Mortal Kombat is probably one of the most well-known fighting games in the world… If not one of the best-known games, period. So when a new entry arrives, you best believe the gaming world pays attention. While fighters aren’t usually my forte, I find them fun to pick up every now and then because there’s no better way to entertain yourself on the couch with some friends. If you can brutally slaughter them in bloody Kombat, all the better, right?

Will MK11 live up to the expectations or should we put it out of its misery with a gruesome fatality?

Mortal Kombat 11 is perhaps one of the more solid fighters I’ve had the pleasure of playing. In recent years I’ve been avoiding the genre because I’ve always found it to grow stale rather fast and I usually return to my favourite titles like Killer Instinct. To my surprise, however, I’ve found myself addicted to the game ever since I have gotten my hands on the review Kopy.

The balance between the effectiveness of your special techniques and how easy they are to perform is done exceptionally well. Everyone can probably remember the signature moves from Scorpion & Sub-Zero and I was happy to discover the inputs have remained unchanged ever since I first played Mortal Kombat 1 & 2 in arcades and on the Nintendo Gameboy. but Kombo’s are a different story; they require a good memory and perfect timing to perform, and if chained together correctly, they can lock your opponent into a juggle or frame-advantage that is difficult to come back from.


Say what now!?

There is a whole host of tutorials in MK11, teaching you not only about the ins and outs of this game but of fighting games in general. From the most basic attacks and hints to the more advanced movesets for each character, it doesn’t skimp on details. Sadly, I’ve found the bigger Kombo strings so hard to perform that I haven’t even been able to get the achievements for Kompleting them all.

So, what makes this entry into the Mortal Kombat franchise so interesting? To start they’ve introduced a new mechanic called Fatal Blows. It’s a once-per-battle move you can perform when your life bar is Kritically low and if it connects, will take about a major chunk of health from your opponents.

The X-ray attacks from the previous entry also make a return, but they’re now called Krushing Blows and can be performed mid-combo. They’re basically more powerful variations of existing techniques that deal more damage if you meet certain requirements. For instance, if you duck under your opponent’s swing and uppercut in response: it’ll count as a Krushing Blow and you’ll get a satisfying slow-mo animation of their face being… well, Krushed!


You can actually hear the bones fracture by looking at this image

You also have two new bars for defence and offence in the bottom corner of your screen. You get two slots for each and they’ll replenish automatically after being used. Defensively, you can make a quick recovery from an attack that would otherwise knock you back or you can use the offensive one with a simple press of RB to enhance certain special techniques. A simple example would be multiple shots of a projectile attack whereas it would normally only fire one, or Liu Kang’s signature bicycle kick can be used up to three times in a row.

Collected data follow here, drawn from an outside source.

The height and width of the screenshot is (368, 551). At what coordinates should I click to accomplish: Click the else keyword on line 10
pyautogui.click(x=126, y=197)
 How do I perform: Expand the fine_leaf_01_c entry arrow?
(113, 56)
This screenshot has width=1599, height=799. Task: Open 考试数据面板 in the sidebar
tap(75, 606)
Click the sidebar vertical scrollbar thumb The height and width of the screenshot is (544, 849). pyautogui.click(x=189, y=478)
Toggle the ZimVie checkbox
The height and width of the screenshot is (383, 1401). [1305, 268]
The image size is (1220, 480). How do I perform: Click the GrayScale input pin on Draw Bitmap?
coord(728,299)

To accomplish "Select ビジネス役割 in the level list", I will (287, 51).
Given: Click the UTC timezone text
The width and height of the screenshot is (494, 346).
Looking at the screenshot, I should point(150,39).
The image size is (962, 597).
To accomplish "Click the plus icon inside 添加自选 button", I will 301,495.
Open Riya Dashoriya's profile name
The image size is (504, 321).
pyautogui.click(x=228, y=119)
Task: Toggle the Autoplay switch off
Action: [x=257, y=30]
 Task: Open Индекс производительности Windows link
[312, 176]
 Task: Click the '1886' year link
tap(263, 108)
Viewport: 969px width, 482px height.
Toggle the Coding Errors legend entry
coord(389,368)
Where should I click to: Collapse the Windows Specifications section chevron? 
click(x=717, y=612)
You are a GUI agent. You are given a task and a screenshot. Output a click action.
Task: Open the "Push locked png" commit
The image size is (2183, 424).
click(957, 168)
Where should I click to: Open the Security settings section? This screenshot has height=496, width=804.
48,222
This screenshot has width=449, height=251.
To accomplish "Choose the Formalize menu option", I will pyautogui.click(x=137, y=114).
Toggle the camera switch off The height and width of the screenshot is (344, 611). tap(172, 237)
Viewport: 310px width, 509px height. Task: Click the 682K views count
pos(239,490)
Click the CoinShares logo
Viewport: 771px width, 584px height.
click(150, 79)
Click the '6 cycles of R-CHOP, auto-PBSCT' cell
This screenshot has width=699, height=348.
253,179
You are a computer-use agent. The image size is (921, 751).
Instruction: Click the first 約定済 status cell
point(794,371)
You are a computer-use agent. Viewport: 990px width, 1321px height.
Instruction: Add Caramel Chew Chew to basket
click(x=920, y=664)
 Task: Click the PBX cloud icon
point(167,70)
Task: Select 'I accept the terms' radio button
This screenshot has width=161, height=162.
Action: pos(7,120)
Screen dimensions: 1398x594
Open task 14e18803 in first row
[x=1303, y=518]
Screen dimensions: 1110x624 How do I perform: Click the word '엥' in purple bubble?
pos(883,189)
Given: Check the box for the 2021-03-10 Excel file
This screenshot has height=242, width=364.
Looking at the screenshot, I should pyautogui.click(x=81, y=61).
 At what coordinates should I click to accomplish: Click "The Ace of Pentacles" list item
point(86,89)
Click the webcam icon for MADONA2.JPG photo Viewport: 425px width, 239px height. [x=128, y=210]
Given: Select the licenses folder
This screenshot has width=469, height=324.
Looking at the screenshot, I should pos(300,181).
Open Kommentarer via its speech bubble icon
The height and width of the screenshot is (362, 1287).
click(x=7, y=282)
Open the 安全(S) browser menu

If you use the same RB button near certain objects in the arena, you can also perform powerful grab attacks. My favourite one being in the hangar arena where you grab a power drill and jam it through the eyesockets of your adversary.

Obviously, Fatalities also make a return: needlessly bloody and lethal finishing moves you can use at the end of a match to really rub in your victory. They’re gory, over-the-top and Oh. So. Satisfying to perform. (I also appreciated that you could purchase tokens that allow you to perform them more easily instead of having to pause the game and check out the move-list, or Elder Gods forbid: memorise them 😉 )

Each character has two of them but the second one will have to be unlocked through playing the game or by getting it as a random drop from chests. Lootboxes, you ask? Yes, by they’re very definition the game has lootboxes: you have to spend in-game Kurrency to open chests that contain random stuff. From Konsumable items to Kosmetic changes or extra moves/intros/victories for each of the 26 main characters.


Woot! More loot!

You find these chests in the Krypt and while the game’s economy has received some Kritique on social media the past few days, we shouldn’t forget that this only concerns Kosmetic changes and has almost zero effect on gameplay. In my opinion, the way they’ve packaged it only adds to the addiction level of the game, but in a good way: It gives me a reason to return to the game every day and Komplete Kuests to earn more of the various forms of Kurrency.

It helps that the Krypt is exceptionally well done: you explore Shang Tsung’s island and progress further by discovering new items like Shao Kahn’s Hammer or Scorpion’s Iconic throwable spear. It feels great to discover hidden passageways or to finally crack a puzzle and see that there is a whole different area hidden behind it.


Goro looks like he could use a (four-armed) hug!

Sadly, some of these puzzles are almost impossible to find out yourself and I have to admit I had to refer to online tutorials for a lot of them. I even resorted to using some glitches to proceed through the Krypt more quickly, rather than grinding for souls. I would have preferred to have the progression not being tied to the different versions of Kurrency as well. Key items can be hidden in chests that require 80K gold or 1K souls and those take a while to accumulate.

Netherrealm has listened to social media outcries and has since modified the economy and rewarded day one players with a considerable amount of spoils. The chests that require 250 hearts to unlock were especially daunting, as performing Fatalities or Brutalities only seemed to award me 1 heart per instance and now I get 5-8 of them. It goes without saying that the more expensive chest do Kontain more epic gear.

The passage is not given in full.